|The Taste of Memory--About Food and Wine|
I've been going to Monterey, California for a number of years: From the north, Monterey is a gateway to Big Sur and the legends of Henry Miller and the 60's Hippy Era. From the south you travel through Big Sur and Carmel to reach it.
In Monterey, after the world-class aquarium, a must stop is the pier. It's gotten touristy now, but the marinated squid, which almost every vendor sells, remains a constant draw for me.
Monterey was quite possibly the squid-catching capital of the world. Italian immigrants were the premier fishermen in the region and made a good living from harvesting the abundant squid that lived in the cold and abundantly plentiful Monterey peninsula. As is the case of Catalina - where Zane Grey in the 1930's regularly caught many swordfish which now are a distant memory - Monterey is no longer blessed with an abundance of squid. However, a portion of what squid remains makes it to the pier in a marinated form which wonderfully differs in taste and constitution from vendor to vendor.

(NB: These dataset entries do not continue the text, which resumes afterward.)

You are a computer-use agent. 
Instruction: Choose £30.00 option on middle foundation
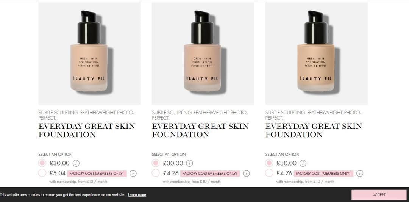[156, 163]
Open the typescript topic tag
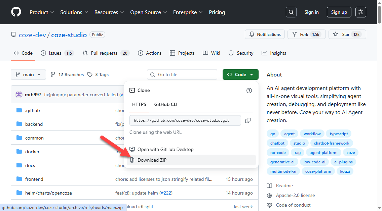382x211 pixels. click(x=339, y=134)
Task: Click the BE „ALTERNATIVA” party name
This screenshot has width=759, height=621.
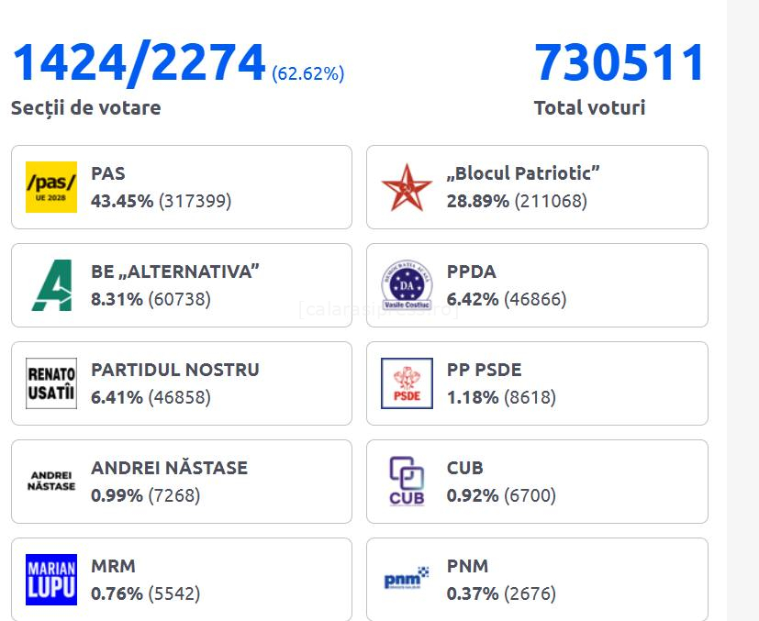Action: 175,272
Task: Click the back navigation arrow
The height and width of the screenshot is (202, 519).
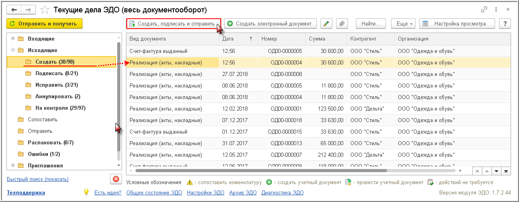Action: click(14, 10)
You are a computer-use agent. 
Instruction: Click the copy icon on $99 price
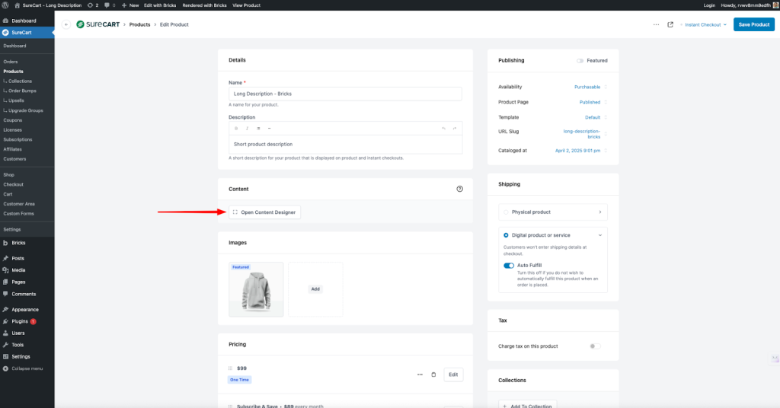433,375
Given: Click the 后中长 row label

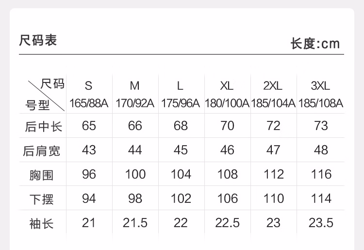Looking at the screenshot, I should (x=43, y=127).
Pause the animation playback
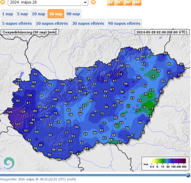This screenshot has height=183, width=191. click(111, 2)
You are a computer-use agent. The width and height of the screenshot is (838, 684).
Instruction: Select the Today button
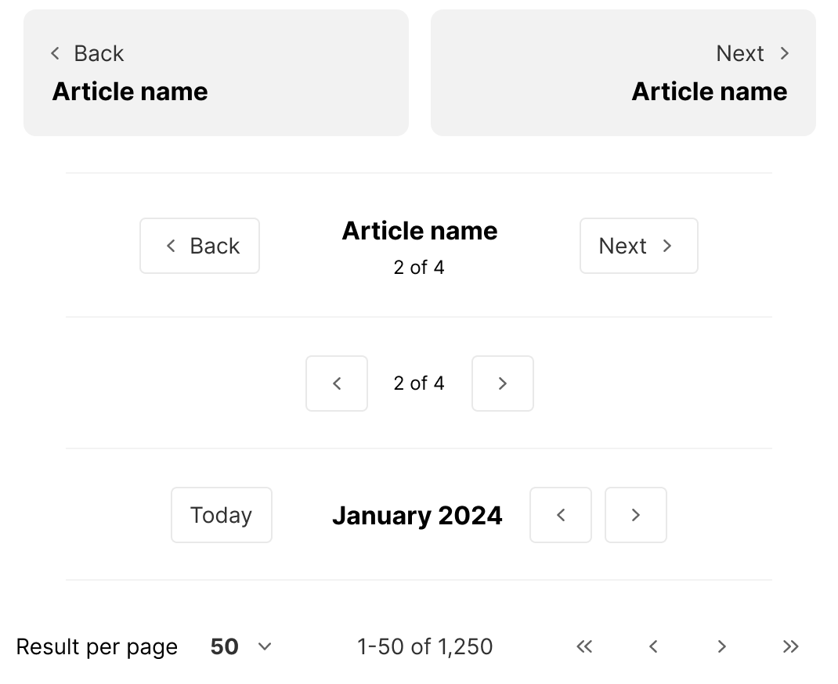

Squid is an important ingredient in many Northern and Southern Italian recipes. I remember having dinner with an art historian who had just returned from a sabbatical in Florence, Italy. His wife - a second generation Italian with Southern Italian roots - cooked us a regional dish of squid stuffed with a pesto and cheese filling. Now, I am also a half-Italian with roots in the Naples region of Italy and with an uncle who taught in Perrugia. But looking at the stuffed squid with its translucent white body and the greenish-tinged filling peeking through the casing made me wish I were having dinner anywhere but there; and I'm not the squeamish type. Well, I closed my eyes and dug in and the damned dish really tasted good; and it taught me that when experiencing food, every sensory modality is important. Happily, the experience didn't turn me off to squid. Apologies to my hostess.

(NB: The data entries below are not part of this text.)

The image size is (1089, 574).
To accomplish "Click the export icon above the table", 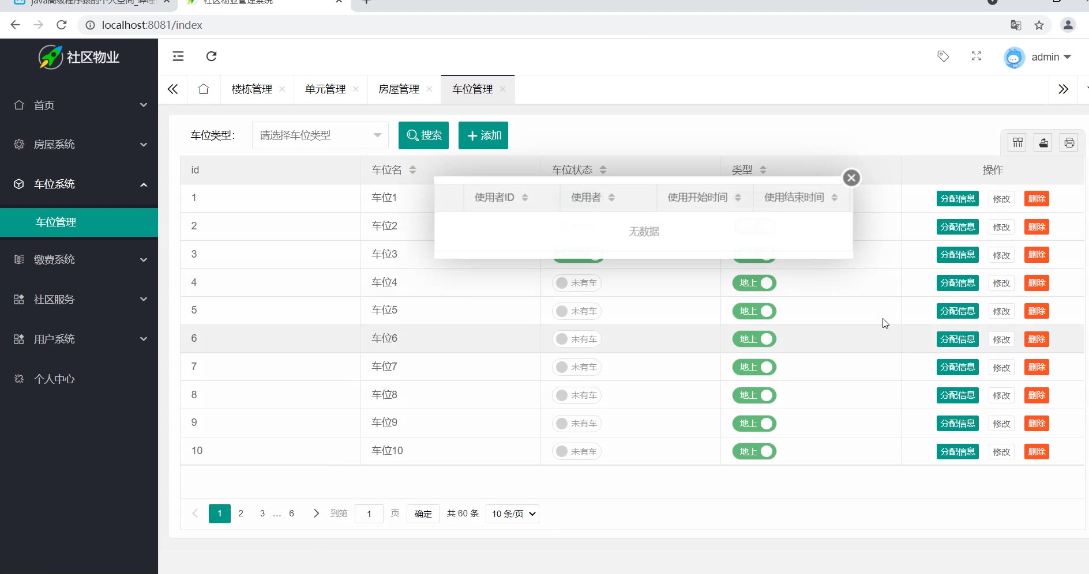I will [1043, 142].
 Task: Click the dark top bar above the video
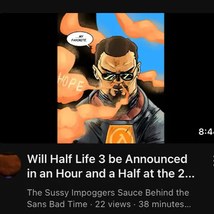(107, 6)
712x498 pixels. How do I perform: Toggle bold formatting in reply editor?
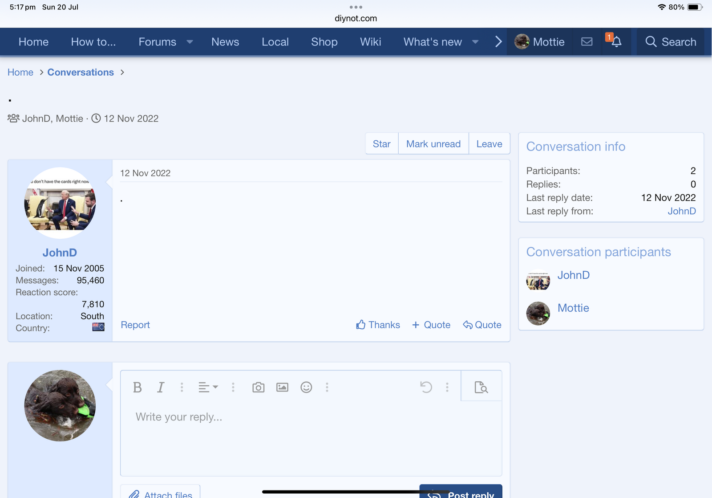(x=138, y=388)
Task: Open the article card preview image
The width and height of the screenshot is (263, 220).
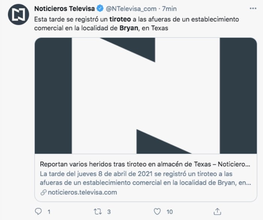Action: point(146,96)
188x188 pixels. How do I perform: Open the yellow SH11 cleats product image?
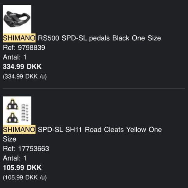click(x=17, y=111)
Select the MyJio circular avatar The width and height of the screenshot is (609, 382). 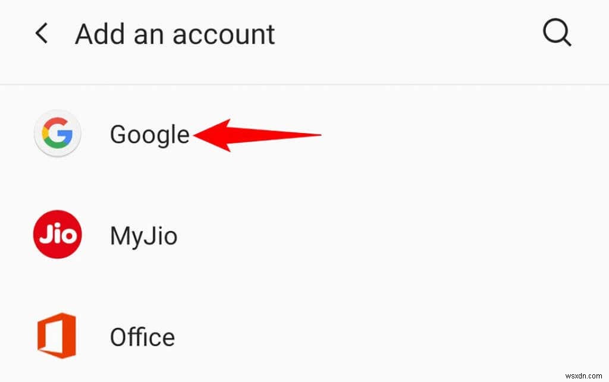[56, 235]
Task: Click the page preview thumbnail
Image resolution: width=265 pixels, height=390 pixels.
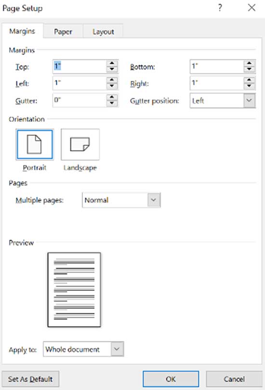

Squid is a mollusk. One of the most important lessons in cooking squid is to cook it for the right length of time. Cook it for less than four minutes and it will be tender and succulent. Miss the four minute mark and unless you cook it for over fifteen minutes, it will have the consistency of shoe leather.
I have evolved the following recipe by a process of tasting the many marinated squid concoctions on the pier and coming up with my own second-generation-Italian variation. The measurements are not exact. As my Italian grandmother taught me - taste and adjust.

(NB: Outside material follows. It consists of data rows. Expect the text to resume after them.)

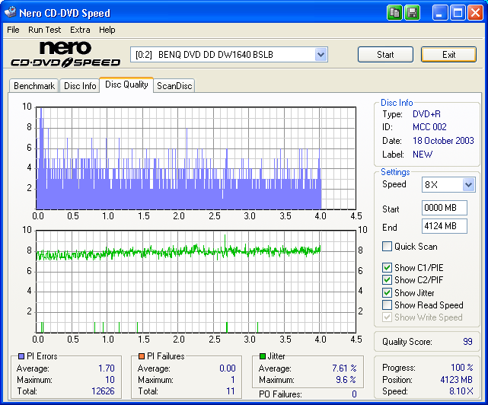This screenshot has width=488, height=405.
Task: Minimize the Nero CD-DVD Speed window
Action: click(x=441, y=12)
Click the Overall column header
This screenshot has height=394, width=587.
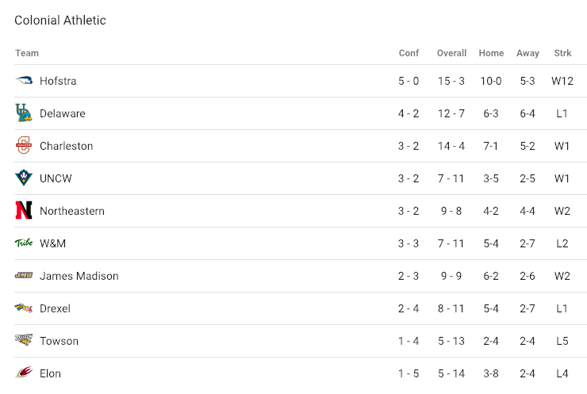click(x=451, y=53)
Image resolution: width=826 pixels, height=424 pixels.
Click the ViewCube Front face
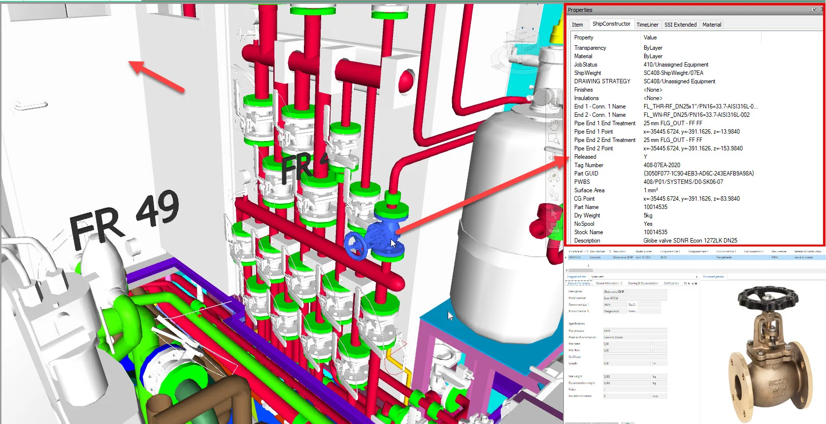(530, 48)
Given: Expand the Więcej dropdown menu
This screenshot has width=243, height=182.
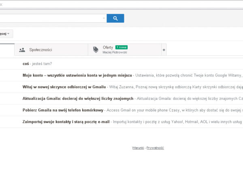Looking at the screenshot, I should pyautogui.click(x=6, y=34).
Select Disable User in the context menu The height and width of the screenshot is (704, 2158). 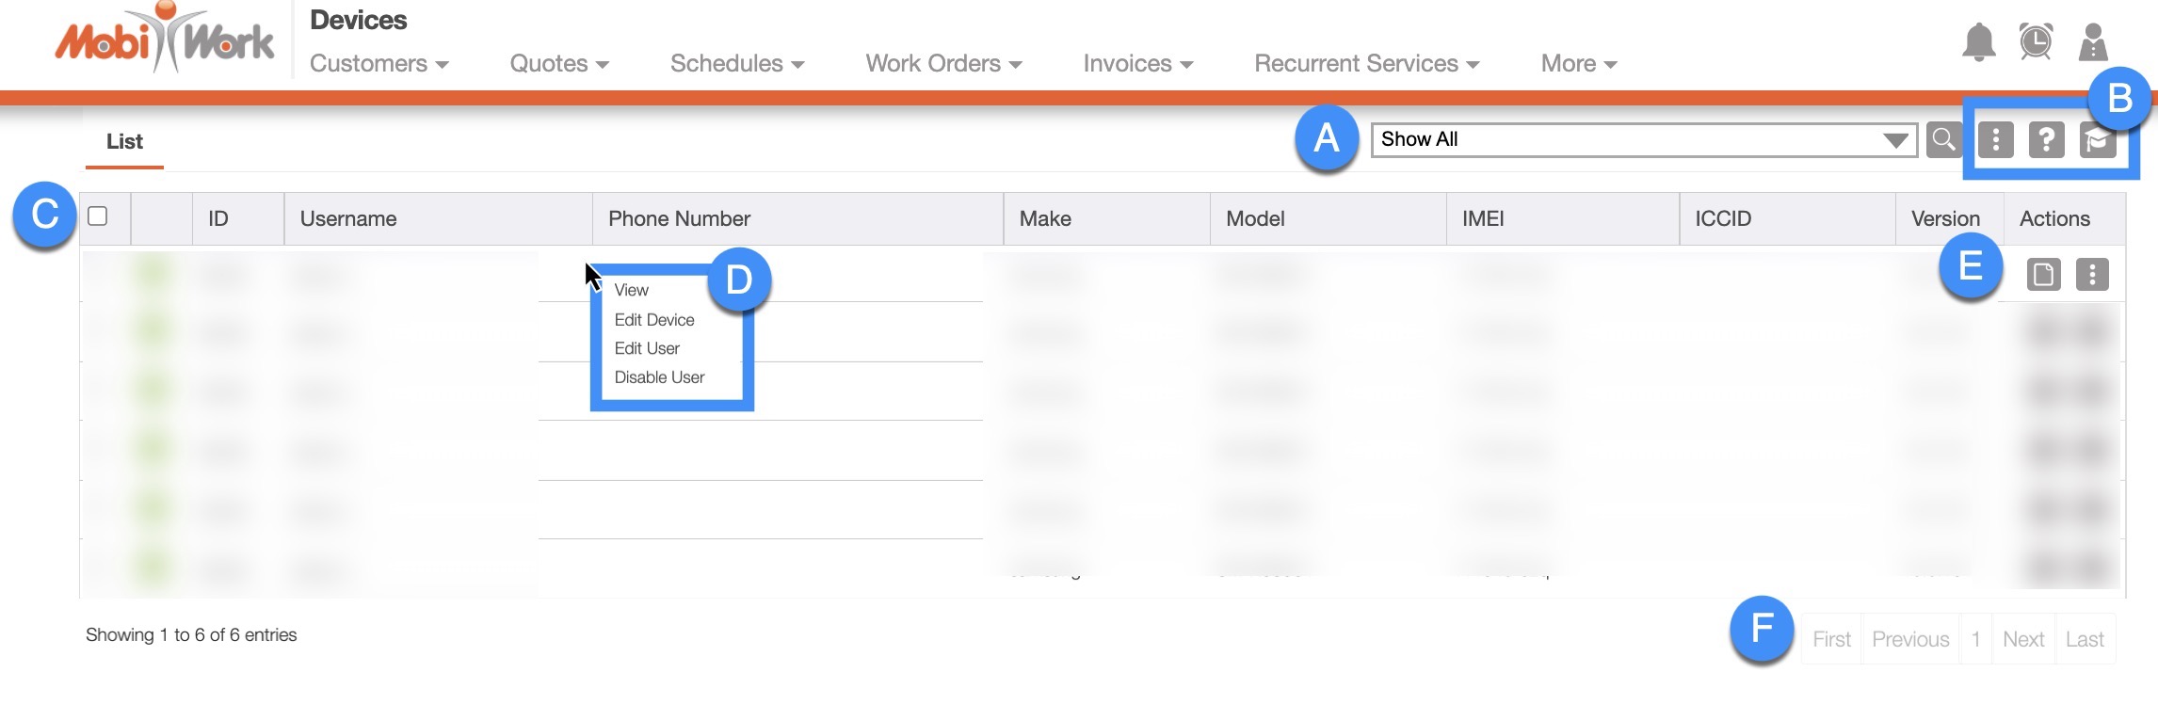659,377
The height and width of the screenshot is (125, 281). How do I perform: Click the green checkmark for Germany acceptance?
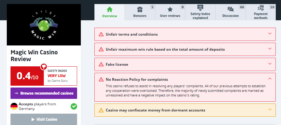pos(74,107)
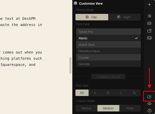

My marinated squid tastes great and instantly brings me back to Monterey. You can purchase frozen squid in most large supermarkets.
The easiest way to start is to buy cleaned squid. You will find it separated into tentacles and body. Leave the tentacles intact and slice the body into 1/4" oval rings. If you buy fresh or frozen uncleaned squid, you will need to clean it. This is quite easy. The International Squid Cookbook by Isaac Cronin (Aris Books, Berkeley, 1981) gives a particularly easy way to accomplish the task. Squeeze out the beak. Then pull the head with tentacles from the body. Then remove the quill and clean out the innards. If you are squeamish, purchase your squid cleaned. Note that approximately 3 pounds of raw squid yields approximately 2 pounds of cleaned squid.
Now for the recipe:
1 lb cleaned squid tentacles and body cut into 1/4" rings.
Place into boiling water and boil for 2-3 minutes. Drain and run under cold water to cool.
In a bowl combine the following:
6 scallions, chopped
3 sprigs cilantro, chopped
3 sprigs parsley, chopped
1/2 sweet red onion, finely chopped
2 TBS olive oil
1 lemon fresh squeezed
1 TSP red wine vinegar
1/4 tsp fresh cracked pepper
salt to taste
Add the squid and mix thoroughly.
Refrigerate for four hours and enjoy!